Voting requirement: for the motion to be carried/passed, the motion shall not have any ‘no’ votes recorded against the motion – all owners must either vote in favour or abstain.

4. Majority Resolution

What it’s for: Rare but significant decisions such as economic reasons resolutions or termination resolutions (i.e. terminating or dissolving a body corporate scheme). Votes must be in writing and proxies aren’t allowed.

Voting requirement: for the motion to be carried/passed, more than 50% of eligible voters must vote in favour of the motion.

For a more in-depth look at the types of general meeting resolutions, check out our article voting in a body corporate: general meeting resolutions.

Key requirements for submitting a motion

General Meeting Motions

  • Any lot owner can submit a motion to the body corporate for consideration at an AGM or EGM.
  • Motions must be submitted in writing, clearly worded, not exceeding 300 words, and include relevant supporting documents – for example quotations, reports or explanatory material.
  • Motions must be enforceable – it must propose an action or decision that can be practically carried out by the body corporate and cannot be in contradiction to any other law or regulation.
  • There are specific deadlines for submission
    • Annual General Meeting: Motions must be submitted prior to the close of the financial year of the body corporate.
    • Extraordinary General Meeting (EGM): motions can be submitted at any time throughout the body corporate’s financial year and the motion must be included on the agenda for the next general meeting.
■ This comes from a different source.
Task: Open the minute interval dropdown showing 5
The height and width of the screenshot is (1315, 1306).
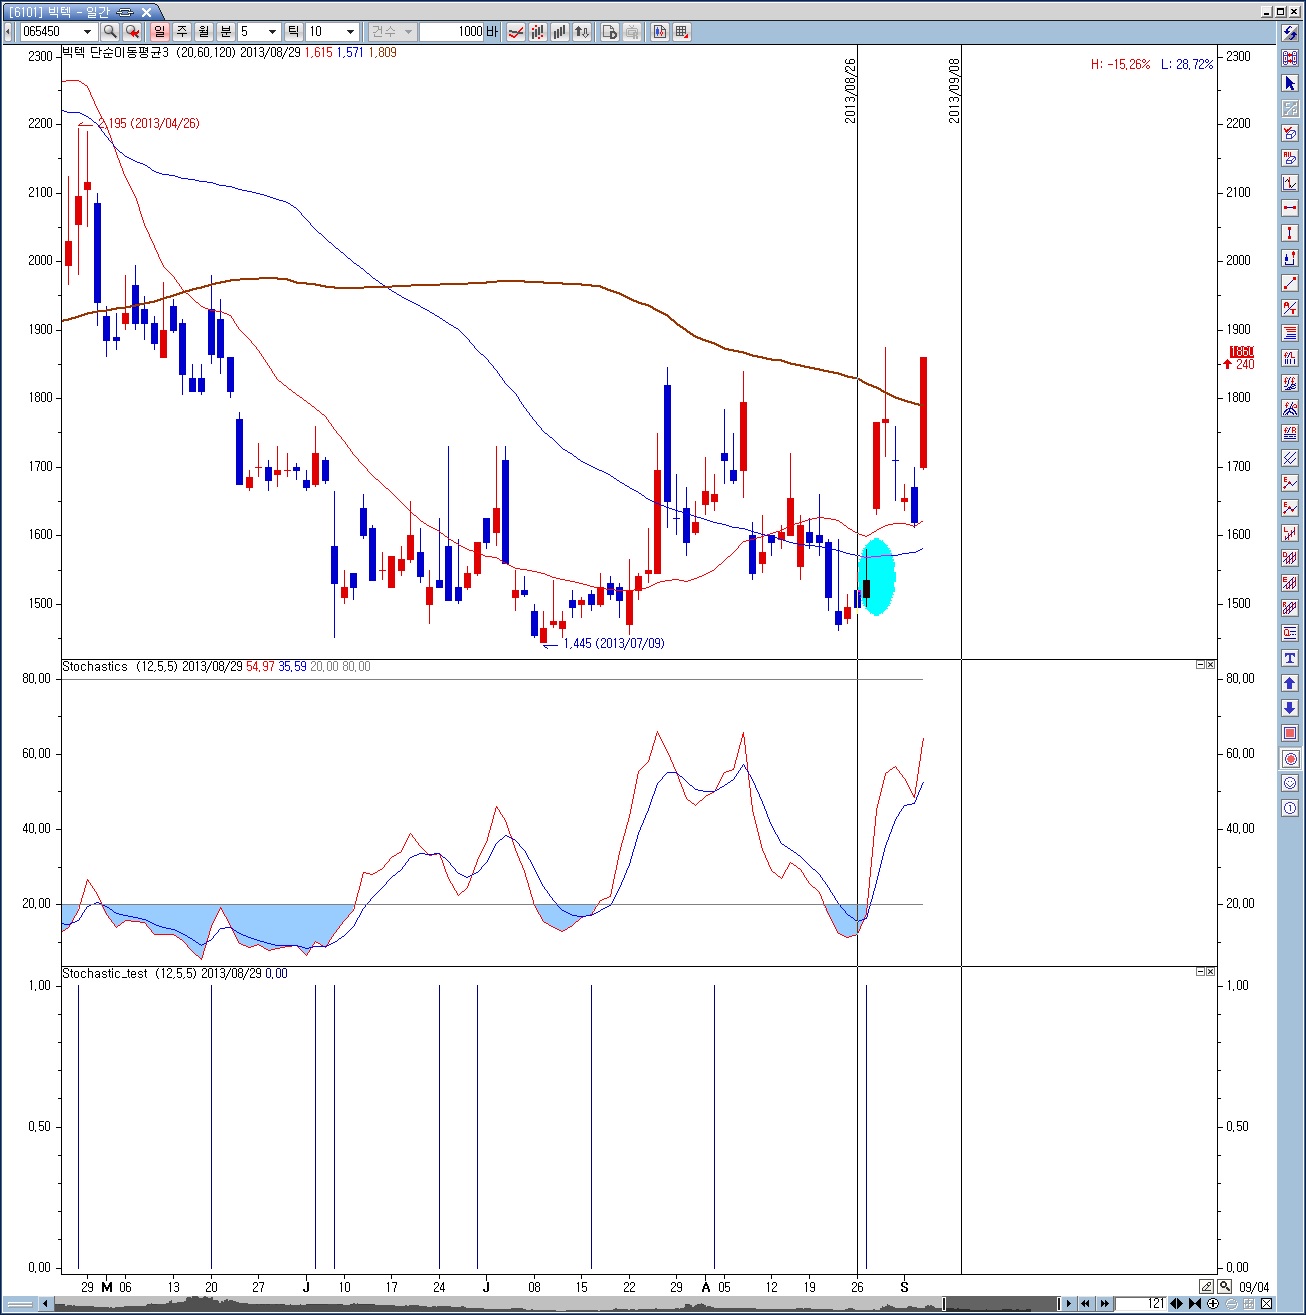Action: click(x=272, y=32)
The motion must be submitted in enough time for the committee to include in on the agenda. For example, the notice period for a general meeting is 21 days so the motion must be received prior to the notice period.
  • The owner submitting the motion(s) must not owe a debt to the body corporate at the time of submission. 
  • Once a year motions – some motions cannot be considered more than once in a body corporate’s financial year, such as changes to the regulation module, changes to payments to service contractors, and variations to caretaking and letting agreements where the motion seeks an extension to the contract term.

Committee Motions (Recent Change)

  • Recent amendments allow owners to submit formal motions directly to the body corporate committee for a decision, not just discussion.
  • The committee has 6 weeks after the day the motion has been submitted to make a decision but should make decisions as soon as practicable. If the motion is not approved within 6 weeks the motion is considered to be defeated.
  • The decision-making period does not apply to motions considering an animal request
  • The committee does not have to make a decision if the motion submitted is about the same issue, or the owner has submitted 6 or more motions within the same 12 months.
  • The committee must not decide on motions if:
    • it is a restricted issue of the committee,
    • conflicts with the Act, regulations or any other law,
    • conflicts with a motion already voted on at the meeting or
    • is unlawful or unenforceable in any way.
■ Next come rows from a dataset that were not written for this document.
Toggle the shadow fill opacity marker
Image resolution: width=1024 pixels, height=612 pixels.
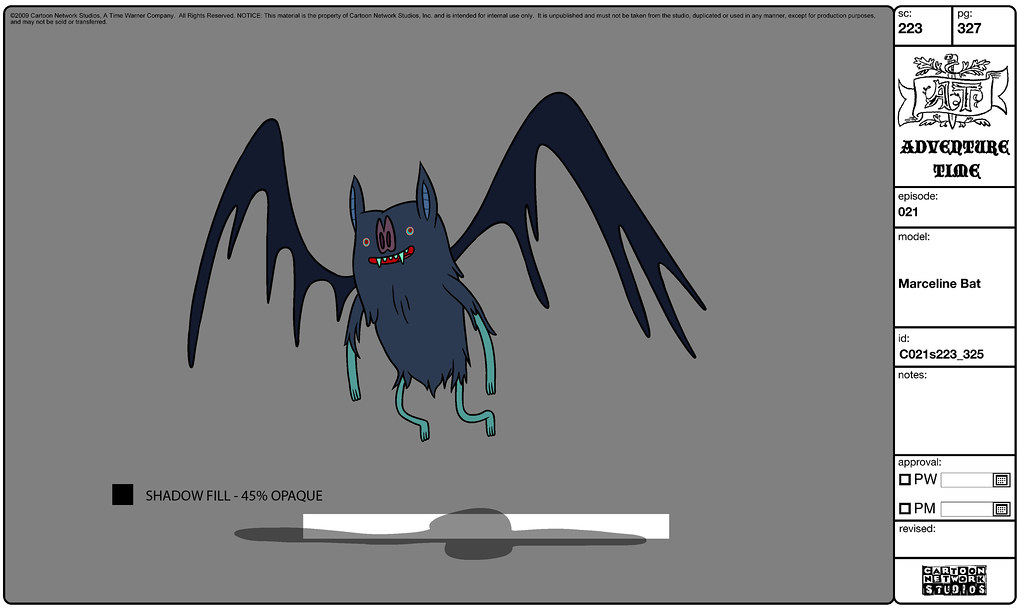124,493
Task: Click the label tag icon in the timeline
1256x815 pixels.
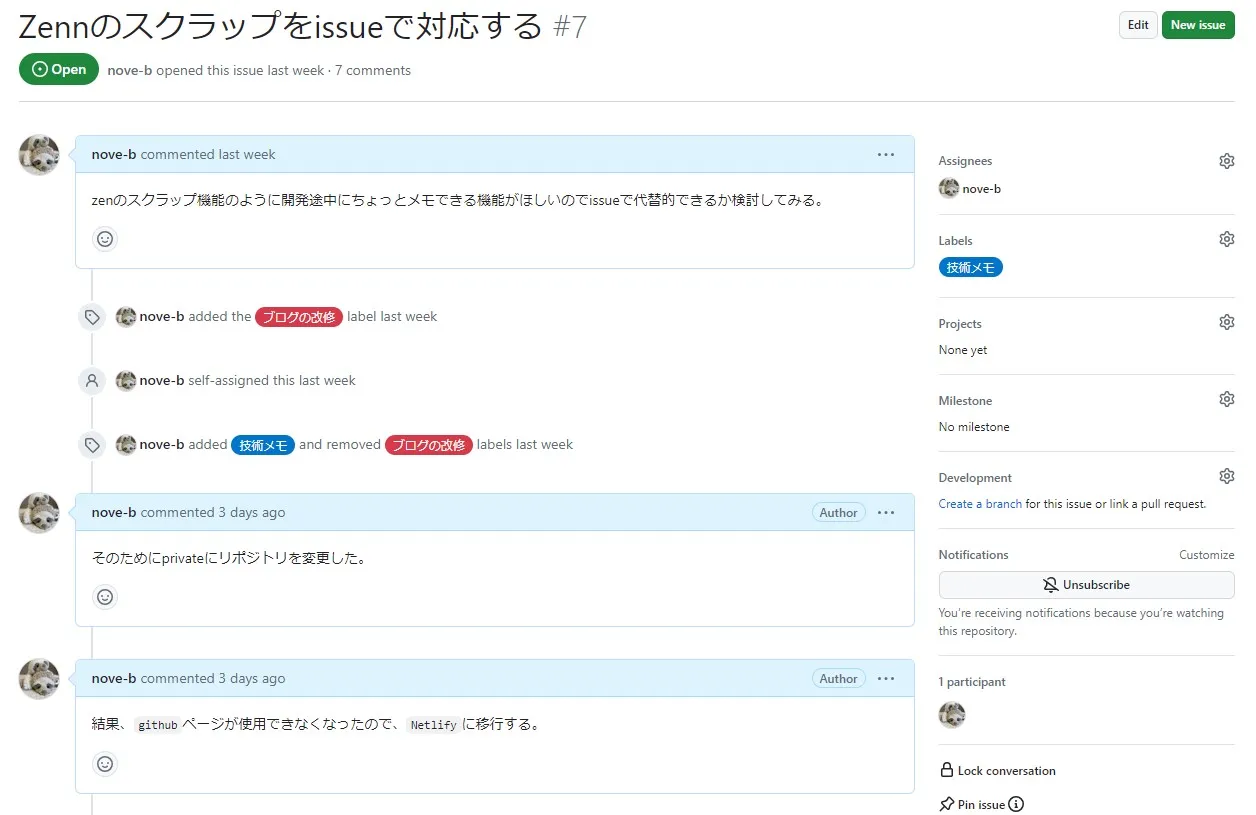Action: [92, 316]
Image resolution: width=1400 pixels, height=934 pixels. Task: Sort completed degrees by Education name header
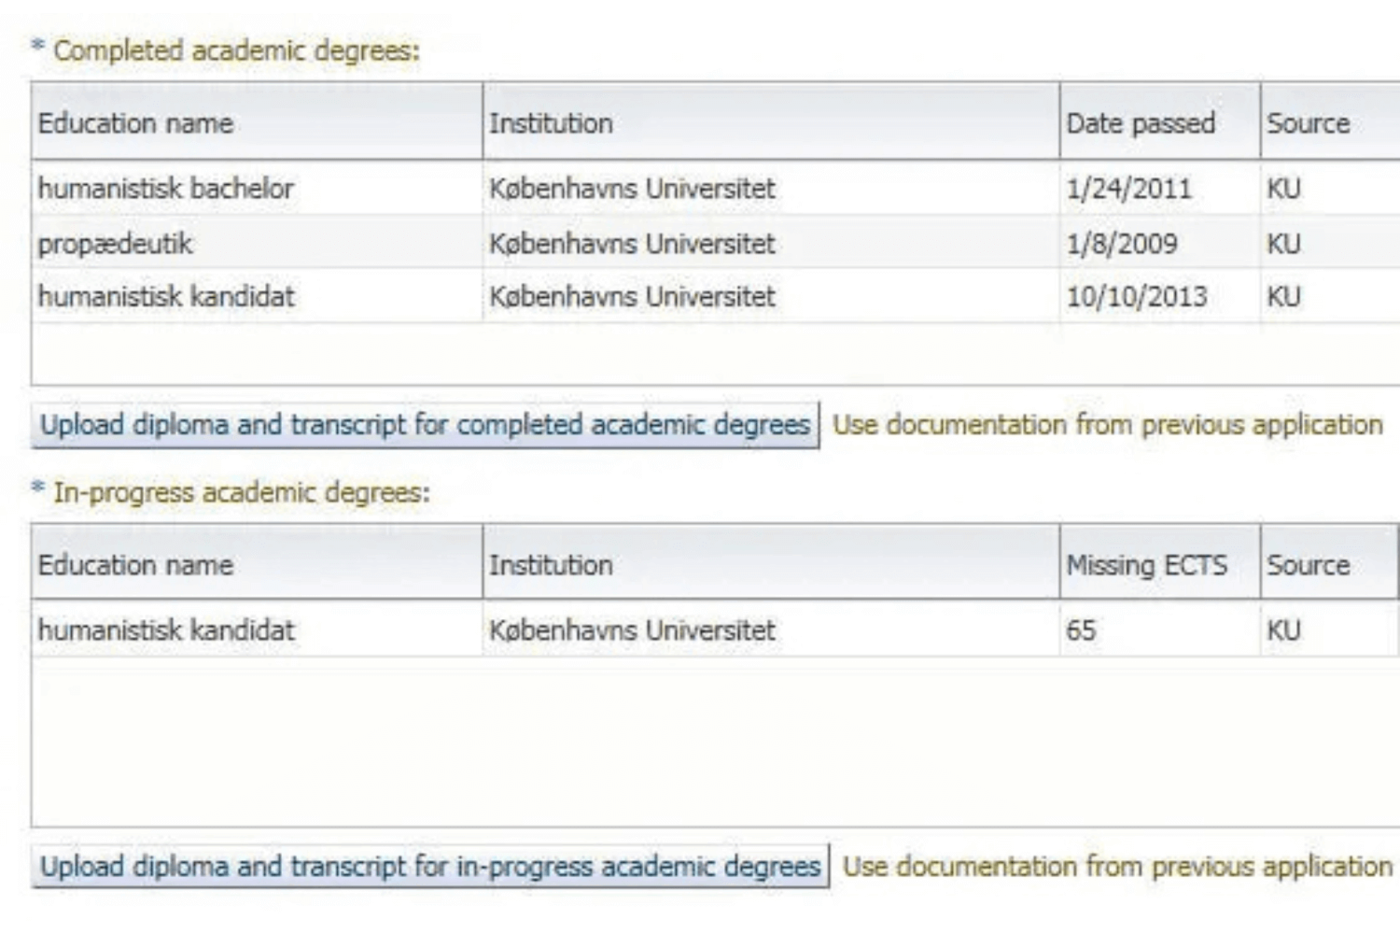pos(257,122)
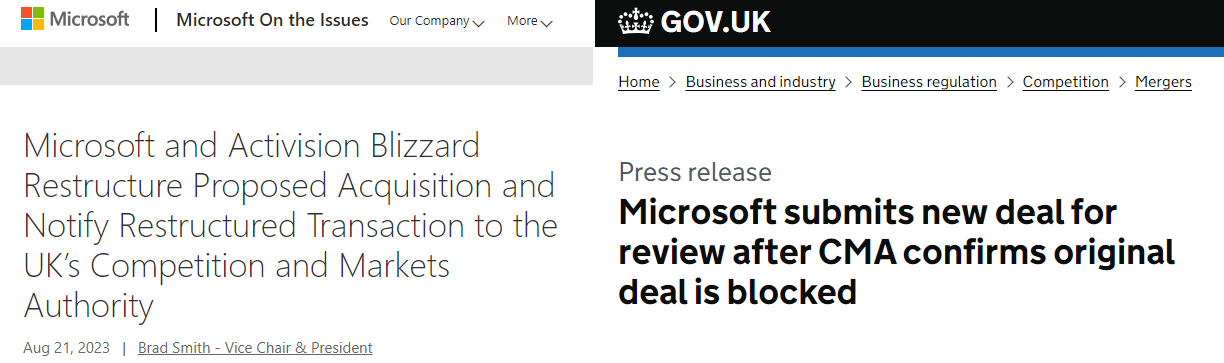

Your body corporate manager only acts as a facilitator – forwarding the motion as written to the committee without deciding on its outcome.

BCsystems provides an online form for committee and general meeting motions for submission.

Including motions on the agenda (committee/AGM/EGM)

When an owner submits a motion, it must be included on the meeting agenda and voting paper exactly as written, without any changes to its wording. This ensures that the owner’s intentions are preserved and fairly presented to other lot owners.

However, while the body corporate cannot refuse to include a motion (other than if the motion submitter owes a debt to the body corporate), there are instances where a motion may be ruled ‘out of order.’ The chairperson at the general meeting has the authority to declare a motion out of order if it is:

  • Unlawful
  • Unenforceable
  • In conflict with the Body Corporate and Community Management Act 1997 or relevant regulations

If a motion is ruled out of order, it will not be voted on, even if it appears on the agenda. Owners should carefully review the legislation and seek advice if they are unsure whether their motion complies with the law.